Exercício | Transcreva sem alterações todas as linhas da listagem abaixo e deixe as imagens de fora.
________________
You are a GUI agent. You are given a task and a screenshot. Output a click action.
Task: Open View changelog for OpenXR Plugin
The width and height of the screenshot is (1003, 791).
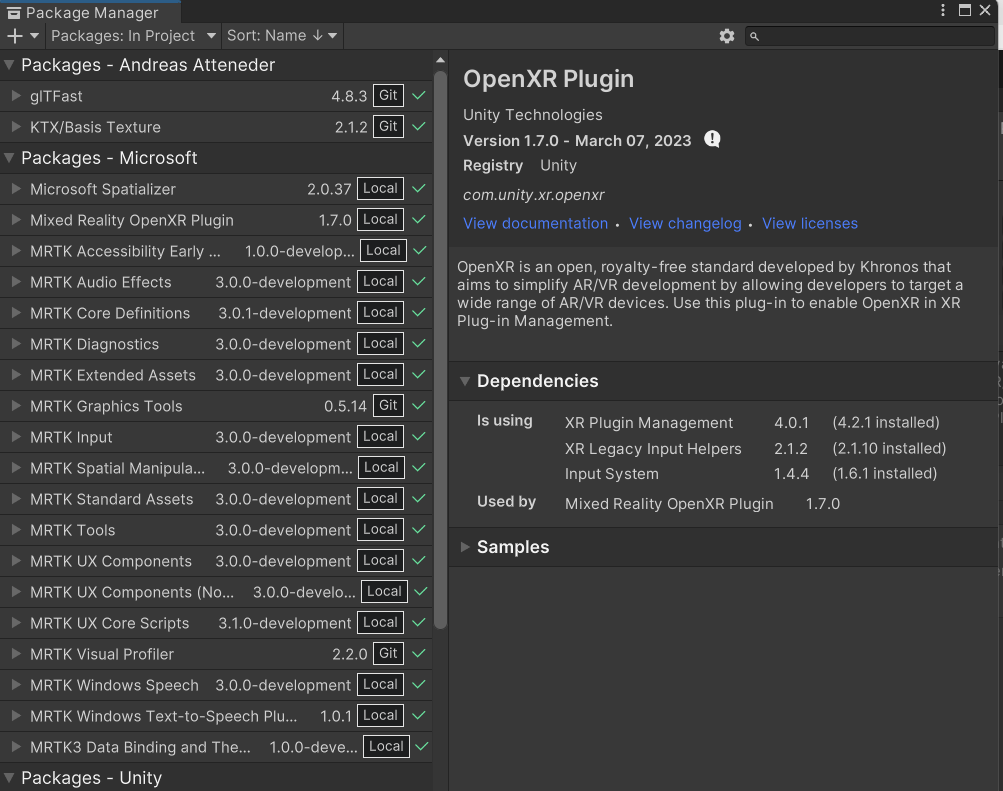[x=685, y=223]
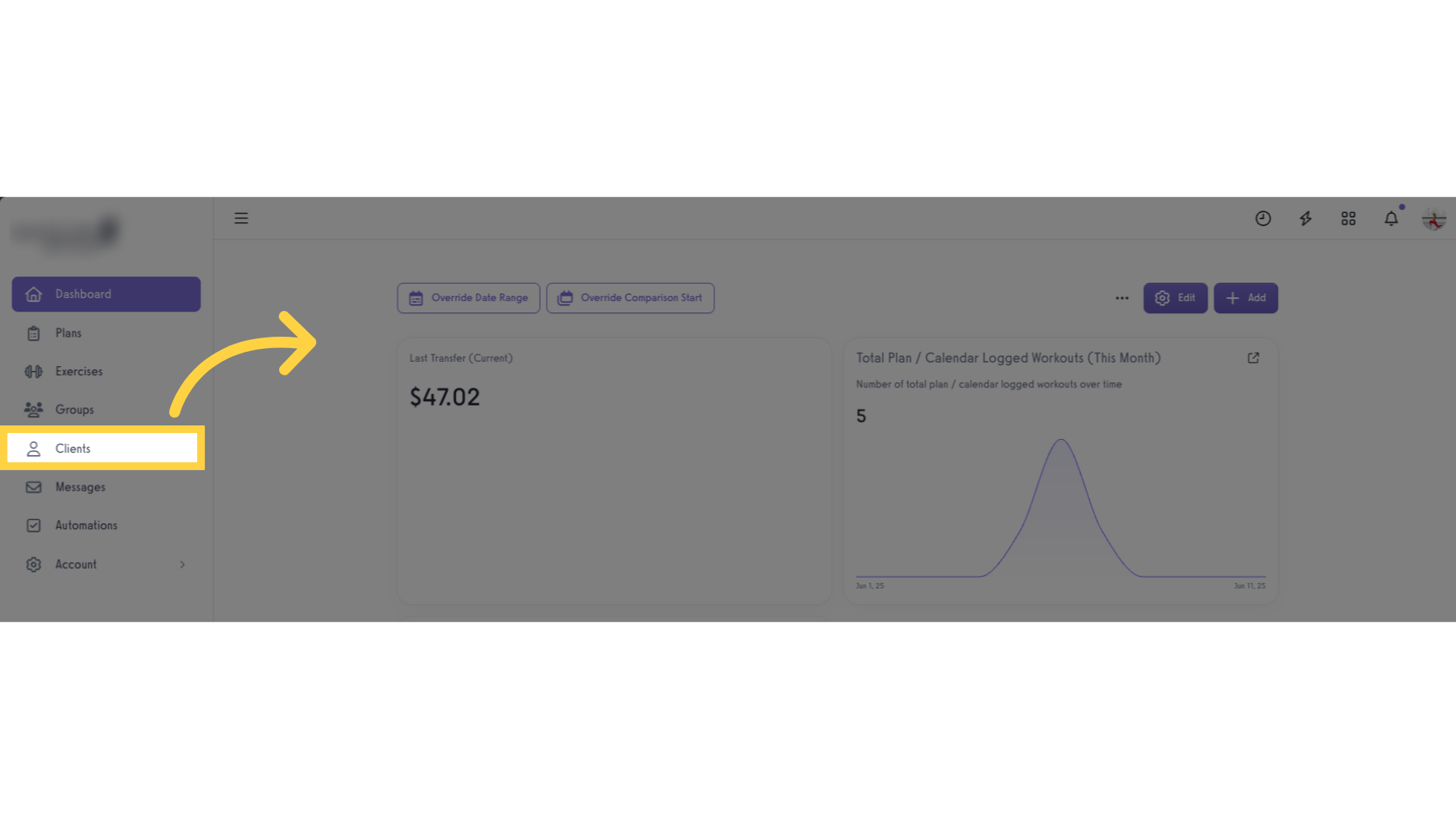
Task: Open Override Date Range picker
Action: pyautogui.click(x=469, y=298)
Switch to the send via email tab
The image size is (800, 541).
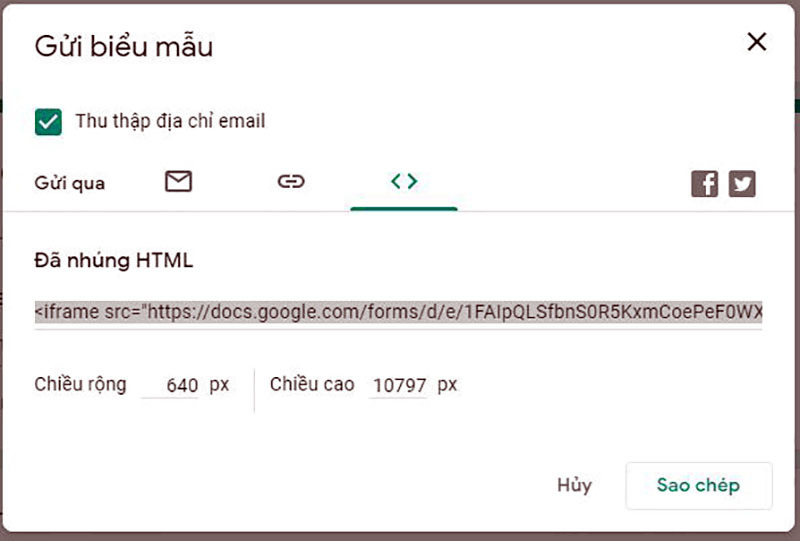tap(178, 182)
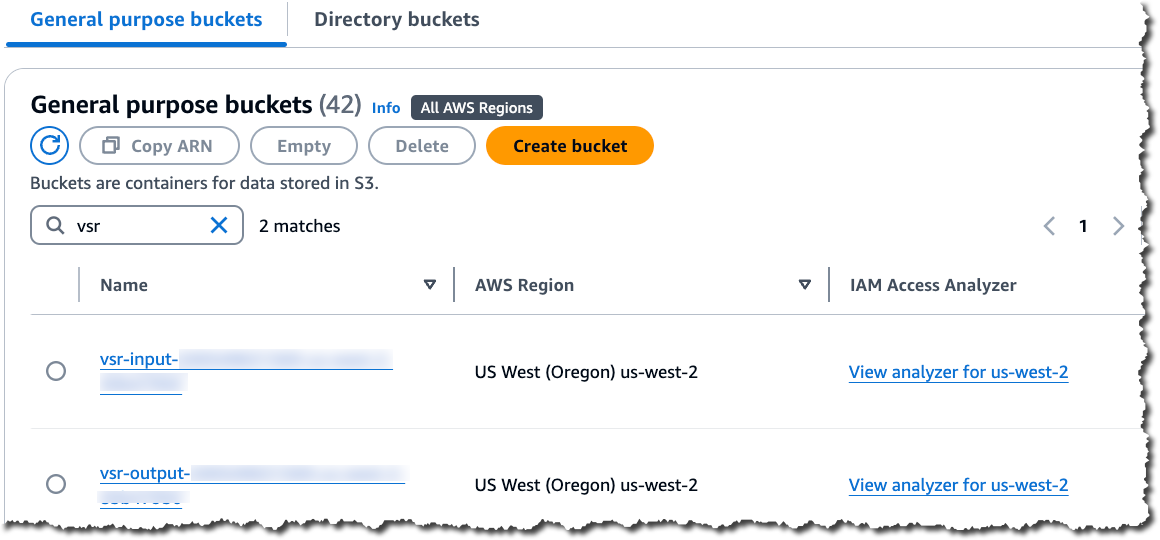Sort by AWS Region column arrow

click(x=805, y=285)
________________
Resposta |
You are a GUI agent. You are given a task and a screenshot. Output a click action.
Task: Open View changelog for OpenXR Plugin
The width and height of the screenshot is (1003, 791).
[x=685, y=223]
Task: Open Override Date Range picker
Action: pyautogui.click(x=469, y=298)
Switch to the send via email tab
The image size is (800, 541).
tap(178, 182)
Sort by AWS Region column arrow

click(x=805, y=285)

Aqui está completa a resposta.